Laman

Sabtu, 13 Juni 2015

Kunang-Kunang Kenangan


Oleh: Wawan Esideika



            Di lorong ini, ia berdiri mematung. Manik matanya melirik kiri dan ke kanan, kadang ke atas pun sesekali ke bawah. Mengamati cahaya seekor kunang-kunang, mengikuti ke mana hewan itu terbang. Bibirnya tersenyum, namun matanya menyungging sendu. Sendu yang ia rasakan belakangan ini, yang teramat dalam, seolah tiada lagi yang lebih dalam.   

            Wajahnya yang pias, seharusnya menarik perhatian orang-orang yang berlalu-lalang. Namun nyatanya, orang-orang tak ada yang barang sedikit menegur atau sekadar menanyakan gerangan apakah yang membuatnya berdiri di lorong ini, malam hari, seorang diri. Padahal, sama sekali pemuda itu tak memagari dirinya dengan tabir rahasia. Pagar yang membatasi dirinya untuk bercerita.

            Mujur tiba menimpa. Seorang gadis berkulit putih, berpakaian serba putih, lengkap dengan kap perawat yang terpagut di kepala, menghampiri pemuda yang sedang asyik dengan kunang-kunangnya.

            “Permisi,” sapa gadis itu dengan tersenyum.

            Pemuda berambut ikal itu sedikit tersentak, merasa agak terkesiap. Pun buyarlah lamunan kunang-kunang dan segala tentangnya. Lalu, ia menengok cepat ke arah sumber suara.

             “Ya,” jawab sang lelaki pengamat kunang-kunang yang sebetulnya sempat menggerutu di dalam kalbu. Namun, sebab diperolehnya seorang perawat cantik dengan rambut panjang hitam tergerai hingga menutupi lekuk payudaranya, pun lengkap dengan senyuman manis ala gadis-gadis, maka, tak jadi sebal, pemuda itu lantas membalas senyuman indah yang menancap di kedua matanya itu dengan senyuman pula.

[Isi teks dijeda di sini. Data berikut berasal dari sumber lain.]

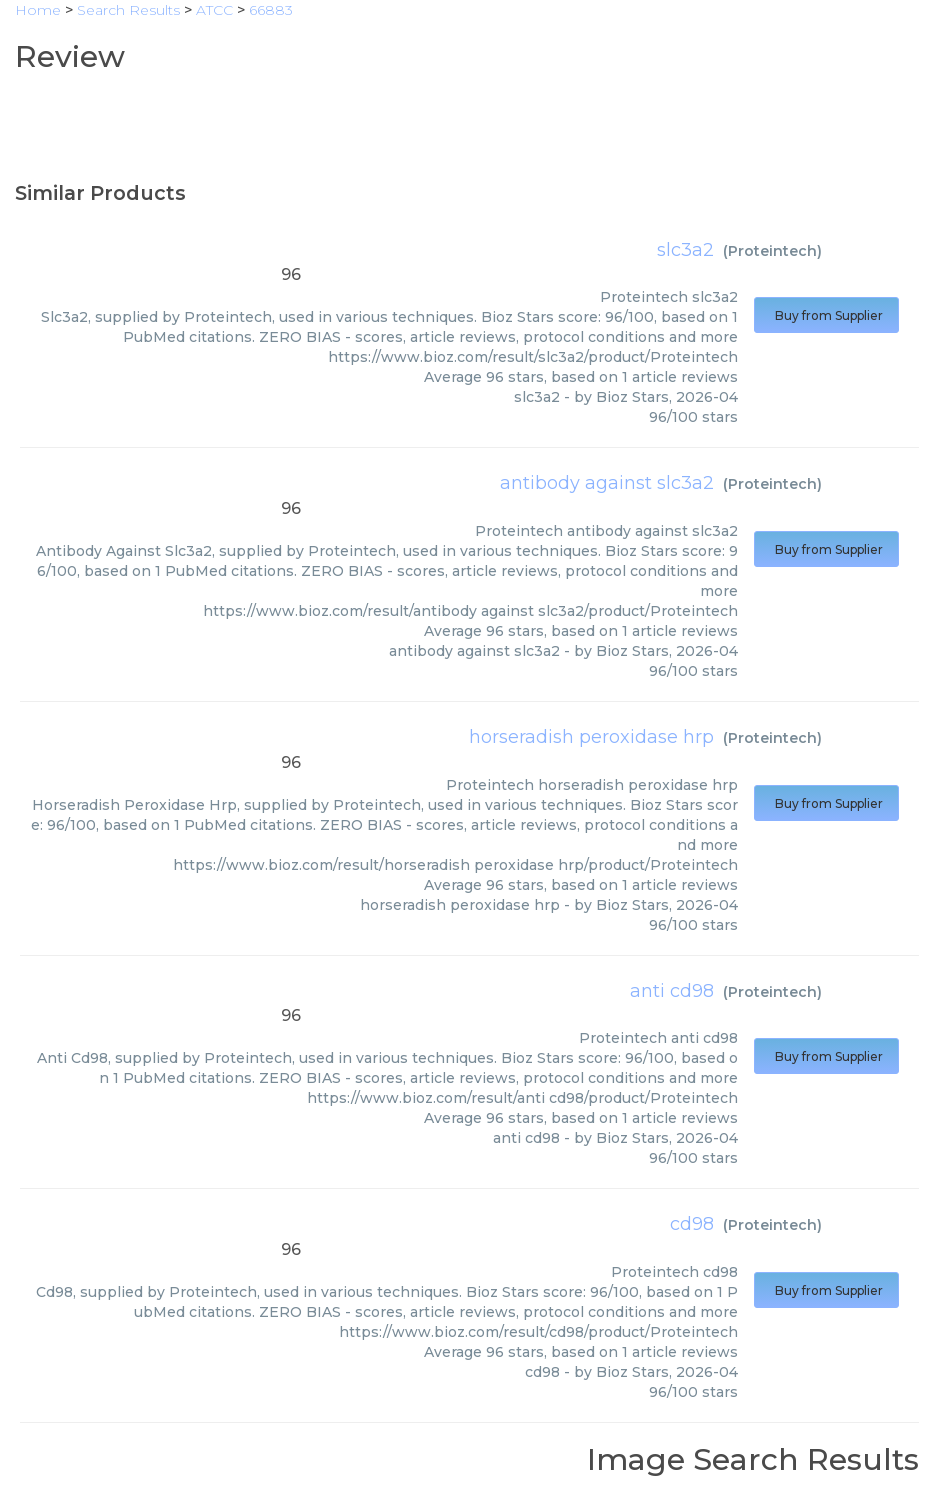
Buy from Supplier (826, 315)
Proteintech (772, 251)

            “Kenapa Anda merenung di sini? Bukankah seharusnya Anda berada di dalam ruangan?” Gadis itu bertanya dengan tatapan yang tajam.

            “Ah, iya. Saya cuman lagi tertarik dengan kunang-kunang itu,” jawab sang pemuda sambil menunjuk dengan jari telunjuk ke arah kunang-kunang yang hinggap di sebuah batu.

            “Ehm. Ada apa dengan kunang-kunang, bukannya dia cuma serangga biasa seperti serangga yang lainnya, kan?”

            Kali ini pemuda beraut pias itu menatap gadis berpakaian perawat yang berada di depannya. Diamatinya wajah gadis perawat itu lebih detail; alis yang sedikit tebal, hidung yang mungil, dan bibir yang tipis.

“Bagiku, kunang-kunang seperti kenangan dan harapan,” jawab sang pemuda mantap. Suaranya lantang.

Ucapan yang sontak membuat penasaran, tentu bagi si gadis perawat yang sedari tadi belum memperkenalkan diri. Sejenak, kelengangan melanda mereka berdua. Meski masih ada beberapa orang yang berjalan lalu-lalang, tapi tetap saja tak ada yang menghiraukan.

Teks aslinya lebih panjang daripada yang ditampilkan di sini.